The Journey Podcast 37. Amy Waters Yarsinske: Find the MIAs

Former naval intelligence officer and bestselling author Amy Waters Yarsinske and publisher Kris Millegan discuss Amy’s book, “AN AMERICAN IN THE BASEMENT: The Betrayal of Captain Scott Speicher and the Cover-up of His Death.”  Speicher ejected from his stricken F/A-18 Hornet on the first night of the Persian Gulf War and survived, contrary to reports.  Protected by a Bedouin tribal group, he hid for nearly four years, but was finally captured.  Years later, in 2004/5, he was killed by Saddam Hussein’s forces after America invaded Iraq.  The United States government, since World War I, does little to find its MIAs (missing in action), despite token efforts.

K: The lies that are told to the American public for whatever reason are just quite amazing.

A: We had been allowing this to happen for decades.  It started at the end of World War I.  It raged on in the interim.  In the 30s, when we were dealing with the new Bolshevik regime in Russia, and they would take people.  They were anxious for their industries to be stood up and they didn’t know how to do that so they were stealing people from the west.  They kidnapped many of what they called “the Polar bears” from the American Expeditionary Force.  Those were the guys who came from your industrial states, your car manufacturing states, Michigan, Minnesota, Wisconsin.  They knew how to manufacture rubber, how to build cars.  They kidnapped them.

K: Who are they?

A: The Russian Bolsheviks.  They were the first to perfect this slave-holder mentality.  This ability to take someone and make them work for you and if they didn’t comply, they ended up in a gulag somewhere, never to be seen again.  By World War II, the Russians, on a much larger scale, were entraining our POWs from Germany’s East European POW camps back to Russia, to the gulags.  We’re still missing sixty-eight to seventy thousand people from World War II.
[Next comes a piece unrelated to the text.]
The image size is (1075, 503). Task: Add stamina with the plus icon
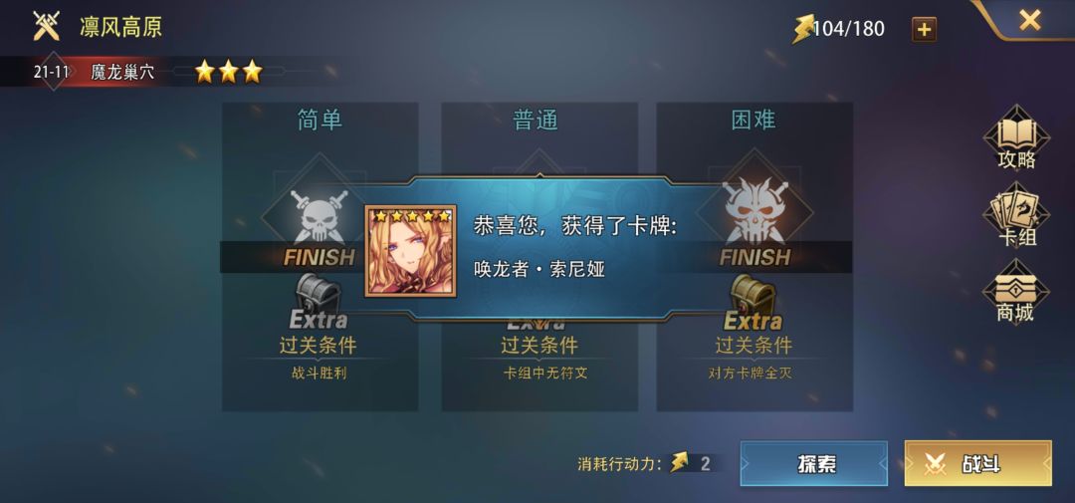click(x=924, y=30)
K: How come this isn’t talked about?  What’s the reasoning for not telling the American people about this?

A: FDR didn’t want anybody to know that we had these problems with Russia, who was becoming our ally out of convenience for defeating the Germans and the Japanese.  The Russians saw it as opportunity, and they took it.  They saw it as a sign of weakness that we wouldn’t talk about it and we wouldn’t try to get our people back.  I actually talked to George Patton’s niece at a meeting.  She was working on his papers.  She discovered that he was trying to get Eisenhower’s command in Europe to look at what the Russians were doing with those POW camps and taking his people.  Some of his people got captured in the tank war, and he wanted that accountability, but they wouldn’t do it.  And then he was killed in that jeep accident.  It’s an interesting process you see again repeating itself in Korea.  And then during Vietnam, the same thing occurs.
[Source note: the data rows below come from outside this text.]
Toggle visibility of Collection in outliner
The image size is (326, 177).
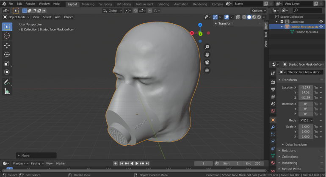pyautogui.click(x=320, y=22)
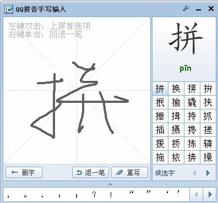This screenshot has width=218, height=203.
Task: Clear the handwriting with 重写 button
Action: [x=129, y=172]
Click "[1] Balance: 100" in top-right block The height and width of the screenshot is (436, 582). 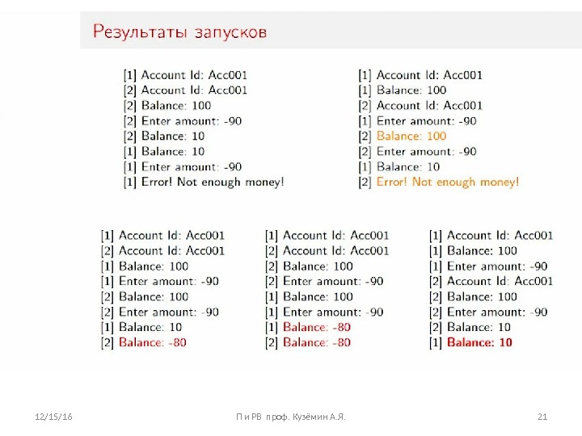[x=403, y=90]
K: The Vietnam War was being fought with weapons that were coming from Russia, that were coming from factories that Americans had built and there had been American engineers there.  Where are the people that are directing this and what’s their reasoning?

A: Chuck Coleman said to me about his brother when he went down in the SPAT, he said, “I often wonder why people like you,” – he had just read AN AMERICAN IN THE BASEMENT – he said, “I see so many similarities with my brother.  I see how strong an argument you make for them when they go down like that.  They should be looked for.  They should be found.  They should be accounted for.  But I often wonder why someone like you, who’s not a family member of a lost one, engages in this miserable research you have to do to get to the answers.”  And I said, “It’s because I believed in the uniform that I put on and I raised my right hand and that oath, to me, still matters.  And it still matters that we account for the ones we missed.”  I don’t care how many decades go by.  You still have to have accountability.

K: How come this story isn’t really told?

A: Reagan did a lot of talking about it.  Reagan wanted them back.  The ones he found out about in Vietnam, he wanted them back.  And the FBI was secretly recording the Oval Office.  And they were talking about this secret exchange program they were planning to do, trying to buy them back.

K: In AN AMERICAN IN THE BASEMENT, you talk about people who were in Vietnam that actually got repatriated and died in our custody, and their relatives don’t even know.  Who’s calling the shots here?

A: I think the intel services.  I think it’s been the agency.  I think it’s been perhaps some of our foreign partners that way.

K: We see the black “missing in action” flag on many, many poles so we think there’s people that are doing something.

A: There really isn’t anybody doing anything about it.  And if you talk to a family member of someone who’s missing, they’ll tell you that every year, it seems, they get a different case officer working that case, and every year you have to bring the person up on 30 years, or 40 years, of information.  And they don’t care.  It’s a stepping stone job for them.  There’s still other people missing that could still be alive today.